■ Excerpt provided
Ukrainian artist (born 1954)

Natalia Kazymyrivna Basarab (Наталя Казимирівна Басараб; born 23 April 1954 in Ivankivtsi, Ternopil Oblast) is a Ukrainian artist.

==Biography==
Natalia Basarab was born on 23 April 1954 in Ivankivtsi, now Ternopil Hromada, Ternopil Raion, Ternopil Oblast, Ukraine.

She graduated from the decorative and artistic department of the Ternopil Cooperative College (1975); a significant role in the formation of the artist was played by the lectures of Ihor Duda. She worked as an artist-decorator in the Ternopil Central Department Store (1975–1993), an artist at the Ternopil Secondary School No. 6 (1993).

==Creativity==
To create her paintings, she uses oil paints, bird feathers, glass and silk painting, and applique; from 1999, she has been making dolls. In 2022, she painted a series of female portraits called "Ukrainian women" (20 paintings).

■ Collected material
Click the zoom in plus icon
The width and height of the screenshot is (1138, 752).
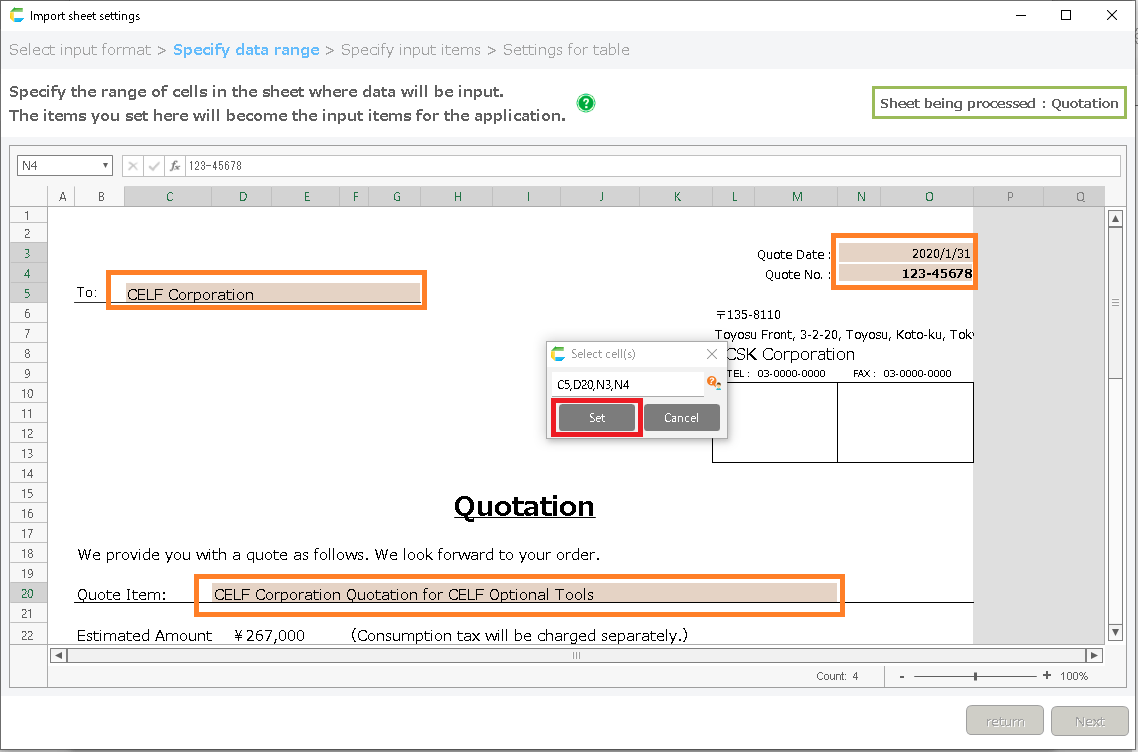(x=1047, y=676)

■ To do
(1) Do these statements agree with the biography of Natalia Basarab? Answer yes or no for each, quoting the words of the biography that decide it.
(a) Basarab graduated from the Ternopil Cooperative College in 1975.
(b) She worked as an artist-decorator at the Ternopil Central Department Store until 2000.
(c) Her 2022 series "Ukrainian women" consists of 20 paintings.
(2) According to the biography of Natalia Basarab, since what year has she been making dolls?
(3) Could you continue the biography of Natalia Basarab, starting after its last sentence?

■ Results of the tasks
(1)
(a) Yes: "She graduated from the decorative and artistic department of the Ternopil Cooperative College (1975)"
(b) No: "She worked as an artist-decorator in the Ternopil Central Department Store (1975–1993)"
(c) Yes: "a series of female portraits called "Ukrainian women" (20 paintings)"

(2) Since 1999.

(3)
Participant of art exhibitions from 1975; personal exhibitions in Ternopil (eight from 1994), Kyiv (1998); in France (2001, 2004) and others. In 2013, the artist opened an art salon in her studio apartment.

The works are kept in the Ternopil Regional Museum of Local Lore and Art, private collections in Ukraine, Germany, Poland, Russia, the US, and France.

==Legacy==
On the occasion of the artist's 70th birthday, a postal envelope with a postage stamp depicting the painting "Molytva" was issued.

==Sources==
- Микола Шот (2022). "Малює радість і красу"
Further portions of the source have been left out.